Well spotted. The Polo sports similar rectangular front lamps, square rear lights and a boxy stance – the jagged looks of the Ibiza are absent. But the Ibiza’s cut in kerbweight is thankfully repeated, despite a longer (54mm) and wider (32mm) body than before. Head and legroom are okay but not outstanding, and the 280-litre boot isn’t huge.
All models should come with 14-inch alloys, ESP, four airbags, five head restraints, power steering, electric front windows, central locking and tinted glass. And in the top-rung Polo 1.2 TSI, VW promises all-round disc brakes and a 20% improvement in fuel economy.
Is the new Polo just like a Golf inside, too?
Up to a point. Clamber inside and you’re welcomed by the same level of restrained elegance, subdued styling and intuitive ergonomics that you’ll find in a Golf or Passat. The plastics are soft to the touch, the seats supportive and perfectly shaped and there’s good all-round visibility. Plus the new sat-nav and air-con systems are easy to use and a joy to twiddle and twirl.
The only downsides are the handbrake and central armrest – which fight a constant battle to occupy the same space – and a very dated cruise control stalk. Overall, it’s not bad at all in the Polo’s cabin.
>> Click ‘Next’ to read about the VW Polo on the road
What’s this little Polo like on the road?
We drove the current range topper, a Polo 1.2 TSI, which comes mated to a typically Volkswagen-slick six-speed manual ‘box, but can also be had with a seven-speed twin-clutch gearbox. The tiny four-pot motor is aided by a turbo, produces 104bhp and 129lb ft, and VW claims 51.4mpg on the combined cycle.
All 129lb ft are available from 1500 to 3500rpm, so you needn’t rev to the 6000rpm red line. The throttle responds promptly and this Polo can be punted along at a decent pace. Do so though and you’ll have the little engine drinking at less than 30mpg. But you can also get it close to the claimed figure if you drive normally.
And the driveline?
Behind the wheel you immediately notice the well spaced pedals, the confidence-inspiring steering and the slick DSG gearbox. Slick, but still not as smooth as a conventional torque converter, and it badly lacks some shift paddles – they could enhance its appeal but aren’t even an optional extra.

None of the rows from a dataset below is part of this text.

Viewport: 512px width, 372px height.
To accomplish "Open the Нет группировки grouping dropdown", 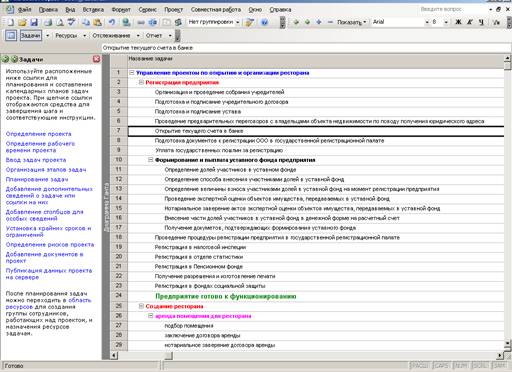I will click(214, 22).
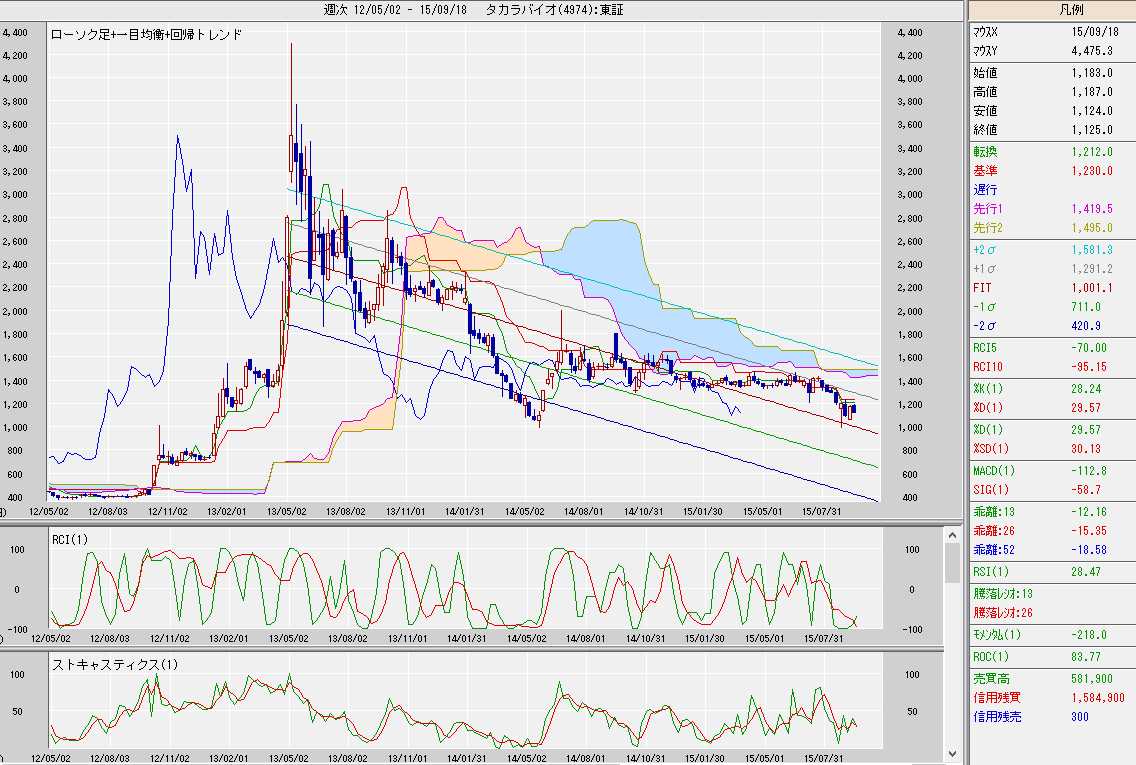Viewport: 1136px width, 765px height.
Task: Click the 凡例 legend panel header
Action: [1052, 10]
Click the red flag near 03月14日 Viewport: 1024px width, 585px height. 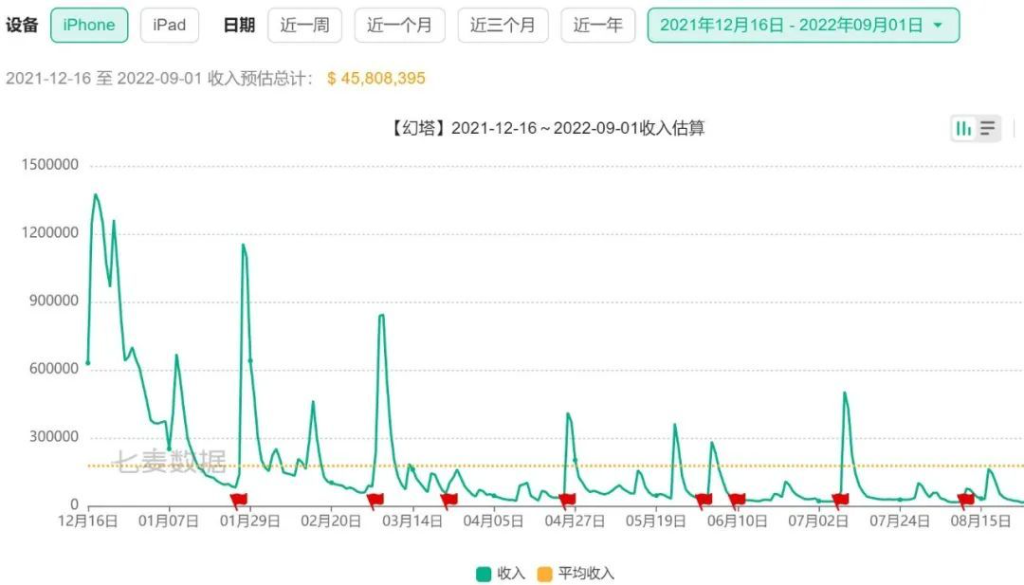click(x=448, y=500)
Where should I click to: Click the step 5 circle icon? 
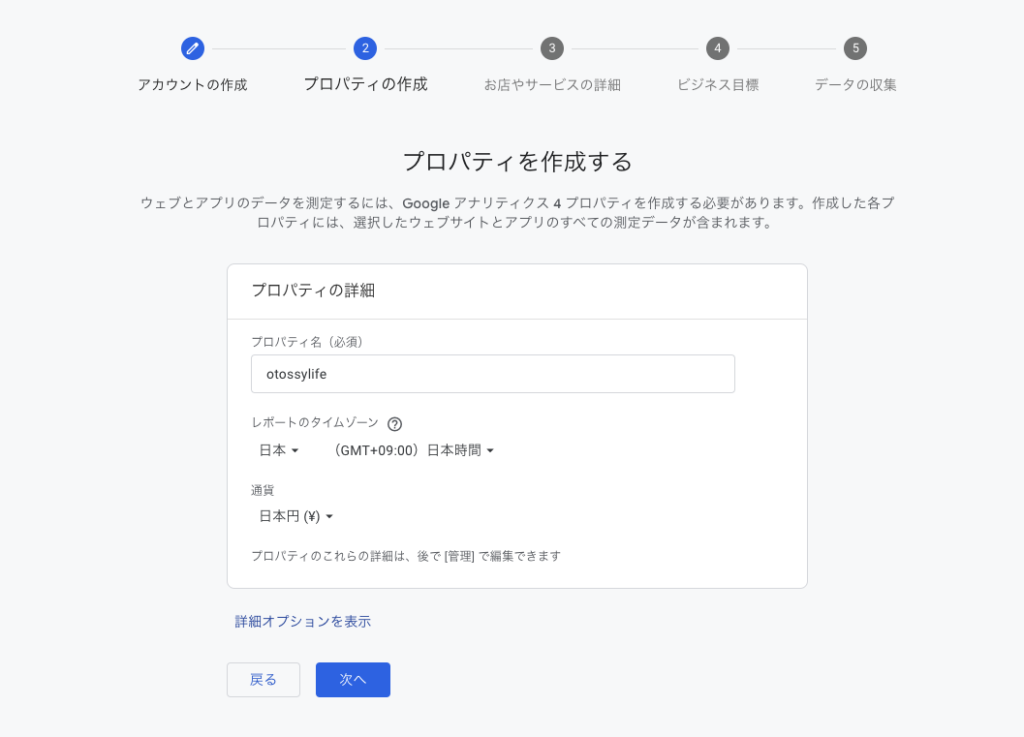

Seventeen-inch alloys are extra though, but even on this big rubber the Polo rides almost as well as the Golf, while the ESP system can deal with any front-wheel drive fight. Ultimately it won’t excite like a Fiesta, but the new Polo is well balanced and confidence inspiring.
The new Volkwagen Polo isn’t perfect, but it’s an impressive step forward from a model that was well past its sell-by date.
Since the last Polo arrived, the supermini sector has been revived by the new Ford Fiesta, facelifted Renault Clio and Vauxhall Corsa. Each has brought big-car qualities to this smallest of sectors, and the VW Polo now stands comparison with the class best.
We’ll won’t announce class honours until we’ve tested them all side-by-side.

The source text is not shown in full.